Seçilmiş bölüm:
——————
DİKKAT SPOİLER İÇEREBİLİR
-----------------------------------------------------
Kafam çok karışık. Kafam çok karıştı. Her şey çok karışık...
Kargalar Meclisi'nden sonra inanılmaz sarstı. Bu kadar güzel bir serinin, kitabın bitmesini istemediğim için kendimi yavaş okumaya zorladım. İlk kısımda becerebilsem de sona doğru olayların sürekli sarpa sarması, yazarın yeni bir heyecan yaratması veya yarattığı heyecanı bölüm sonunda yarım bırakıp ekibin diğer bir üyesini anlatmaya devam etmesi nedeni ile bir an önce bitirdim. Bu harika kitap ile müthiş bir serinin daha sonuna gelmiş oldum. Gerçekten eğlenceli, entrika dolu korkusuz karakterlere sahip nadir favori serilerimin arasında yerini aldığını rahatlıkla belirtebilirim.
——————
Verilen veriler:
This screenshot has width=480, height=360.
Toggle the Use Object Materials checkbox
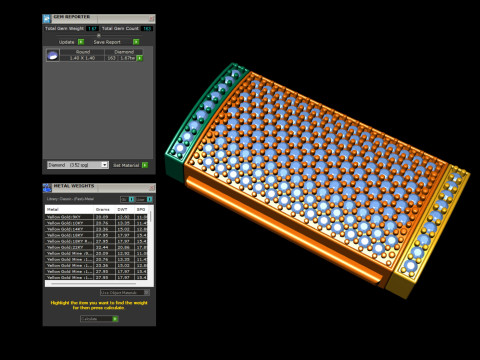tap(146, 292)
——————
Yapılacak görevler:
1. Kitap yorumuna göre kitap neden yavaş okunmaya çalışılmış?
2. Kitap yorumunda "Kargalar Meclisi'nden sonra" sözlerinden "aldığını rahatlıkla belirtebilirim." sözlerine kadar ne varsa hiç değiştirmeden yaz.
3. Kitap yorumunu kaldığı yerden sürdür.
Verilerin bu çalışmayla hiçbir ilgisi yok.

Alıştırma cevapları:
1. Bu kadar güzel bir serinin, kitabın bitmesi istenmediği için.

2.
Kargalar Meclisi'nden sonra inanılmaz sarstı. Bu kadar güzel bir serinin, kitabın bitmesini istemediğim için kendimi yavaş okumaya zorladım. İlk kısımda becerebilsem de sona doğru olayların sürekli sarpa sarması, yazarın yeni bir heyecan yaratması veya yarattığı heyecanı bölüm sonunda yarım bırakıp ekibin diğer bir üyesini anlatmaya devam etmesi nedeni ile bir an önce bitirdim. Bu harika kitap ile müthiş bir serinin daha sonuna gelmiş oldum. Gerçekten eğlenceli, entrika dolu korkusuz karakterlere sahip nadir favori serilerimin arasında yerini aldığını rahatlıkla belirtebilirim.

3.
Nitekim böyle bitmemeliydi. Sürekli planların suya düşmesi, Kaz 'ın kendini İnej nedeni ile iyileştirmeye başlaması, adım adım alınan intikamlar sürekli beni kitabın içinde tutmayı başardı. Ancak kendimi nedense herkesin çatışmalardan sağ çıkacağına inandırmıştım. Matthias'ın da zaten bu çatışmaların hepsinden sağ çıkması ve sonunda acıdığı bir yandan kendini görüp umutla baktığı bir drükselle tarafından öldürülmesi beni esas sarsan şey oldu galiba. Kaz'ın Pekka Rollings' i adım adım yok etmesi, kurulan planların hepsi müthişti ama son böyle olmasaydı keşke.
Bir yanım aslında böylece kitap tamamlandı, ironi oldu ama hüzünlü fakat umutlu bitti diyor diğer yanım ise saçmalık diye bağırıyor. Sonunda Kaz'ın İnej'e yaptığı jest her ne kadar içimi tekrar umutla doldursa da Matthias'ın ölümünü hiç beklemiyordum...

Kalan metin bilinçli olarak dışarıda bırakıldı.